▶ Exercise
Set down every record once more, exactly as given.

+++ The data

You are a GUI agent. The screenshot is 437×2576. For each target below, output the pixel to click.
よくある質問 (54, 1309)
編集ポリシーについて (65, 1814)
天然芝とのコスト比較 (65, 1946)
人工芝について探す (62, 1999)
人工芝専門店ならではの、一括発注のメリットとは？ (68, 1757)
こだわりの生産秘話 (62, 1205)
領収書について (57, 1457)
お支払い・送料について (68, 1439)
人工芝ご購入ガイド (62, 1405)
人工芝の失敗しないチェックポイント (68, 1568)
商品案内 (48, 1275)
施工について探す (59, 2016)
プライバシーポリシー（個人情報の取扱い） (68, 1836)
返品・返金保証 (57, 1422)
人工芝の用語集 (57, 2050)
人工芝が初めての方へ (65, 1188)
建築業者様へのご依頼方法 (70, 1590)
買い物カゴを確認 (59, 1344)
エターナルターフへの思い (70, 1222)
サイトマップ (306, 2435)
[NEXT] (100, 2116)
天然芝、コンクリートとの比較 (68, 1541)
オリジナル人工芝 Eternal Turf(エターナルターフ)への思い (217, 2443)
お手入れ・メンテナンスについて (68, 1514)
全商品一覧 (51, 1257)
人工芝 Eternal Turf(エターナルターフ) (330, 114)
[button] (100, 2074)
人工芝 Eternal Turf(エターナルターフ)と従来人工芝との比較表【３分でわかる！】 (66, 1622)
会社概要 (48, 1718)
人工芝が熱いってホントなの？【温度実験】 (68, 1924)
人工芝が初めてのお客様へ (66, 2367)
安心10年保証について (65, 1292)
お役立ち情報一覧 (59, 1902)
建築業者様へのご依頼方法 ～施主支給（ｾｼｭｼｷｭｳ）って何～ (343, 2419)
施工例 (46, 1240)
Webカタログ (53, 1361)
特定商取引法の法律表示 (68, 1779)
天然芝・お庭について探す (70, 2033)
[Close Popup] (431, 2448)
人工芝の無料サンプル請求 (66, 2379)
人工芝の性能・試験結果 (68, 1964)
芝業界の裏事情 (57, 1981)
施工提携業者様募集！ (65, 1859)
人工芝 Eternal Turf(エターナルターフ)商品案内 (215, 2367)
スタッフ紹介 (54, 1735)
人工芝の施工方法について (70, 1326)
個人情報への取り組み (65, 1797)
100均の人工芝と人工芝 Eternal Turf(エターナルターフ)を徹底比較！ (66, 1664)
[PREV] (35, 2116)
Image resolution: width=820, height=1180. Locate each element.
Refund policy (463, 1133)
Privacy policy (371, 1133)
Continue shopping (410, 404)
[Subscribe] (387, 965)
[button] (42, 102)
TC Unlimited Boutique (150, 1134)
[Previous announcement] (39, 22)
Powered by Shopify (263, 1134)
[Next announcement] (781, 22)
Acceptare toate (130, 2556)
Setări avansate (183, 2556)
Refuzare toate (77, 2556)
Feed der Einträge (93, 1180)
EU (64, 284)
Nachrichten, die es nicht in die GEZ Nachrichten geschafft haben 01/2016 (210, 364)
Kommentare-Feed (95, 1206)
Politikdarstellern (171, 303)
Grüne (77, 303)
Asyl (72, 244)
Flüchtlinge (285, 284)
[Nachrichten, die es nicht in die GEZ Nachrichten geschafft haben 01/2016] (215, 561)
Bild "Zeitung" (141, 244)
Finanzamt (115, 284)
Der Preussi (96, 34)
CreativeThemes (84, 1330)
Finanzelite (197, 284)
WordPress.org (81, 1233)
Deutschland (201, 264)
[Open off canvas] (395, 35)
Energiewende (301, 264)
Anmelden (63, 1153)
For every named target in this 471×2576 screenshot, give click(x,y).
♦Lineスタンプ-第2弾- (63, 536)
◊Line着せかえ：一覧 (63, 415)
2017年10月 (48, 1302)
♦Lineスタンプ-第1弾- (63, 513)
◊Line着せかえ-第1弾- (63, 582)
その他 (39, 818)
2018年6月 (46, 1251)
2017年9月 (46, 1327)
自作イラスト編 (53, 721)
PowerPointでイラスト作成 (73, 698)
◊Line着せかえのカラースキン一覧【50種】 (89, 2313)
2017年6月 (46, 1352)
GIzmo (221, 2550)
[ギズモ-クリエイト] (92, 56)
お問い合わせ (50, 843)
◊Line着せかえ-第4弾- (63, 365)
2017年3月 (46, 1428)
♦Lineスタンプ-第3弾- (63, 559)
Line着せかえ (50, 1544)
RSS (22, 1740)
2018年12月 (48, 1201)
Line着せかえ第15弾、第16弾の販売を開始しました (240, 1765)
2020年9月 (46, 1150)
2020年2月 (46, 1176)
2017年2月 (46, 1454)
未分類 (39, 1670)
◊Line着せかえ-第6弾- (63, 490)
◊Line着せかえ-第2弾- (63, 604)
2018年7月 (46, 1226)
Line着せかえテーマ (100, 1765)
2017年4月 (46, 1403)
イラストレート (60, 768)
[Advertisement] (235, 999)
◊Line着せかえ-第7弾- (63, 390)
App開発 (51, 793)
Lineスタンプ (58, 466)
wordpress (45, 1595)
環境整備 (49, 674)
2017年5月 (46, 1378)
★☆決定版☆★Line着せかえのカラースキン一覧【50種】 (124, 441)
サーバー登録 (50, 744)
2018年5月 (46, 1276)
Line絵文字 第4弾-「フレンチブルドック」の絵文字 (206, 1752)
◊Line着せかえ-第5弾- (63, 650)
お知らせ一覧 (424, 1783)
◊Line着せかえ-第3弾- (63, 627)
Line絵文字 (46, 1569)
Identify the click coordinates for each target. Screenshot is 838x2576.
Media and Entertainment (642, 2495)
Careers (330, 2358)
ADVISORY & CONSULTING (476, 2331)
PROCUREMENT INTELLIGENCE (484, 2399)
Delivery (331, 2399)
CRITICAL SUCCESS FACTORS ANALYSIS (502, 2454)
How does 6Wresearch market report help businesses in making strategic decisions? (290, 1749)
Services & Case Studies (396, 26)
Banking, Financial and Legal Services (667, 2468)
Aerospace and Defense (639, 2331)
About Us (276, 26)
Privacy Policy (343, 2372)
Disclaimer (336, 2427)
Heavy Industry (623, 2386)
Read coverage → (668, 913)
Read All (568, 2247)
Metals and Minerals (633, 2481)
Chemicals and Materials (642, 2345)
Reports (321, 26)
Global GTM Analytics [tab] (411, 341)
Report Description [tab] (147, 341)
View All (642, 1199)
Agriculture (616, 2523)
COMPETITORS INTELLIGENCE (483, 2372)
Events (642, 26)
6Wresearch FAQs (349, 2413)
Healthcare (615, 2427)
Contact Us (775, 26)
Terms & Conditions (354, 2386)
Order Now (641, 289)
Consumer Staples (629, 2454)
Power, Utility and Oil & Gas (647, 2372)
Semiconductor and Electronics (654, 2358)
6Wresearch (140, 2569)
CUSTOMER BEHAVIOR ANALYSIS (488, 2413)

++++++

▶ Completed task
You are a GUI agent. The screenshot is 437×2576. For each target below, output the pixel to click.
よくある質問 (54, 1309)
編集ポリシーについて (65, 1814)
天然芝とのコスト比較 (65, 1946)
人工芝について探す (62, 1999)
人工芝専門店ならではの、一括発注のメリットとは？ (68, 1757)
こだわりの生産秘話 (62, 1205)
領収書について (57, 1457)
お支払い・送料について (68, 1439)
人工芝ご購入ガイド (62, 1405)
人工芝の失敗しないチェックポイント (68, 1568)
商品案内 (48, 1275)
施工について探す (59, 2016)
プライバシーポリシー（個人情報の取扱い） (68, 1836)
返品・返金保証 (57, 1422)
人工芝の用語集 (57, 2050)
人工芝が初めての方へ (65, 1188)
建築業者様へのご依頼方法 (70, 1590)
買い物カゴを確認 (59, 1344)
エターナルターフへの思い (70, 1222)
サイトマップ (306, 2435)
[NEXT] (100, 2116)
天然芝、コンクリートとの比較 (68, 1541)
オリジナル人工芝 Eternal Turf(エターナルターフ)への思い (217, 2443)
お手入れ・メンテナンスについて (68, 1514)
全商品一覧 (51, 1257)
人工芝 Eternal Turf(エターナルターフ) (330, 114)
[button] (100, 2074)
人工芝 Eternal Turf(エターナルターフ)と従来人工芝との比較表【３分でわかる！】 (66, 1622)
会社概要 (48, 1718)
人工芝が熱いってホントなの？【温度実験】 (68, 1924)
人工芝が初めてのお客様へ (66, 2367)
安心10年保証について (65, 1292)
お役立ち情報一覧 (59, 1902)
建築業者様へのご依頼方法 ～施主支給（ｾｼｭｼｷｭｳ）って何～ (343, 2419)
施工例 (46, 1240)
Webカタログ (53, 1361)
特定商取引法の法律表示 (68, 1779)
天然芝・お庭について探す (70, 2033)
[Close Popup] (431, 2448)
人工芝の無料サンプル請求 (66, 2379)
人工芝の性能・試験結果 (68, 1964)
芝業界の裏事情 (57, 1981)
施工提携業者様募集！ (65, 1859)
人工芝 Eternal Turf(エターナルターフ)商品案内 (215, 2367)
スタッフ紹介 (54, 1735)
人工芝の施工方法について (70, 1326)
個人情報への取り組み (65, 1797)
100均の人工芝と人工芝 Eternal Turf(エターナルターフ)を徹底比較！ (66, 1664)
[PREV] (35, 2116)
Image resolution: width=820, height=1180. Locate each element.
Refund policy (463, 1133)
Privacy policy (371, 1133)
Continue shopping (410, 404)
[Subscribe] (387, 965)
[button] (42, 102)
TC Unlimited Boutique (150, 1134)
[Previous announcement] (39, 22)
Powered by Shopify (263, 1134)
[Next announcement] (781, 22)
Acceptare toate (130, 2556)
Setări avansate (183, 2556)
Refuzare toate (77, 2556)
Feed der Einträge (93, 1180)
EU (64, 284)
Nachrichten, die es nicht in die GEZ Nachrichten geschafft haben 01/2016 (210, 364)
Kommentare-Feed (95, 1206)
Politikdarstellern (171, 303)
Grüne (77, 303)
Asyl (72, 244)
Flüchtlinge (285, 284)
[Nachrichten, die es nicht in die GEZ Nachrichten geschafft haben 01/2016] (215, 561)
Bild "Zeitung" (141, 244)
Finanzamt (115, 284)
Der Preussi (96, 34)
CreativeThemes (84, 1330)
Finanzelite (197, 284)
WordPress.org (81, 1233)
Deutschland (201, 264)
[Open off canvas] (395, 35)
Energiewende (301, 264)
Anmelden (63, 1153)
For every named target in this 471×2576 screenshot, give click(x,y).
♦Lineスタンプ-第2弾- (63, 536)
◊Line着せかえ：一覧 (63, 415)
2017年10月 (48, 1302)
♦Lineスタンプ-第1弾- (63, 513)
◊Line着せかえ-第1弾- (63, 582)
その他 (39, 818)
2018年6月 (46, 1251)
2017年9月 (46, 1327)
自作イラスト編 (53, 721)
PowerPointでイラスト作成 (73, 698)
◊Line着せかえのカラースキン一覧【50種】 (89, 2313)
2017年6月 (46, 1352)
GIzmo (221, 2550)
[ギズモ-クリエイト] (92, 56)
お問い合わせ (50, 843)
◊Line着せかえ-第4弾- (63, 365)
2017年3月 (46, 1428)
♦Lineスタンプ-第3弾- (63, 559)
Line着せかえ (50, 1544)
RSS (22, 1740)
2018年12月 (48, 1201)
Line着せかえ第15弾、第16弾の販売を開始しました (240, 1765)
2020年9月 (46, 1150)
2020年2月 (46, 1176)
2017年2月 (46, 1454)
未分類 (39, 1670)
◊Line着せかえ-第6弾- (63, 490)
◊Line着せかえ-第2弾- (63, 604)
2018年7月 (46, 1226)
Line着せかえテーマ (100, 1765)
2017年4月 (46, 1403)
イラストレート (60, 768)
[Advertisement] (235, 999)
◊Line着せかえ-第7弾- (63, 390)
App開発 (51, 793)
Lineスタンプ (58, 466)
wordpress (45, 1595)
環境整備 (49, 674)
2017年5月 (46, 1378)
★☆決定版☆★Line着せかえのカラースキン一覧【50種】 (124, 441)
サーバー登録 (50, 744)
2018年5月 (46, 1276)
Line絵文字 第4弾-「フレンチブルドック」の絵文字 (206, 1752)
◊Line着せかえ-第5弾- (63, 650)
お知らせ一覧 (424, 1783)
◊Line着せかえ-第3弾- (63, 627)
Line絵文字 (46, 1569)
Identify the click coordinates for each target. Screenshot is 838x2576.
Media and Entertainment (642, 2495)
Careers (330, 2358)
ADVISORY & CONSULTING (476, 2331)
PROCUREMENT INTELLIGENCE (484, 2399)
Delivery (331, 2399)
CRITICAL SUCCESS FACTORS ANALYSIS (502, 2454)
How does 6Wresearch market report help businesses in making strategic decisions? (290, 1749)
Services & Case Studies (396, 26)
Banking, Financial and Legal Services (667, 2468)
Aerospace and Defense (639, 2331)
About Us (276, 26)
Privacy Policy (343, 2372)
Disclaimer (336, 2427)
Heavy Industry (623, 2386)
Read coverage → (668, 913)
Read All (568, 2247)
Metals and Minerals (633, 2481)
Chemicals and Materials (642, 2345)
Reports (321, 26)
Global GTM Analytics [tab] (411, 341)
Report Description [tab] (147, 341)
View All (642, 1199)
Agriculture (616, 2523)
COMPETITORS INTELLIGENCE (483, 2372)
Events (642, 26)
6Wresearch FAQs (349, 2413)
Healthcare (615, 2427)
Contact Us (775, 26)
Terms & Conditions (354, 2386)
Order Now (641, 289)
Consumer Staples (629, 2454)
Power, Utility and Oil & Gas (647, 2372)
Semiconductor and Electronics (654, 2358)
6Wresearch (140, 2569)
CUSTOMER BEHAVIOR ANALYSIS (488, 2413)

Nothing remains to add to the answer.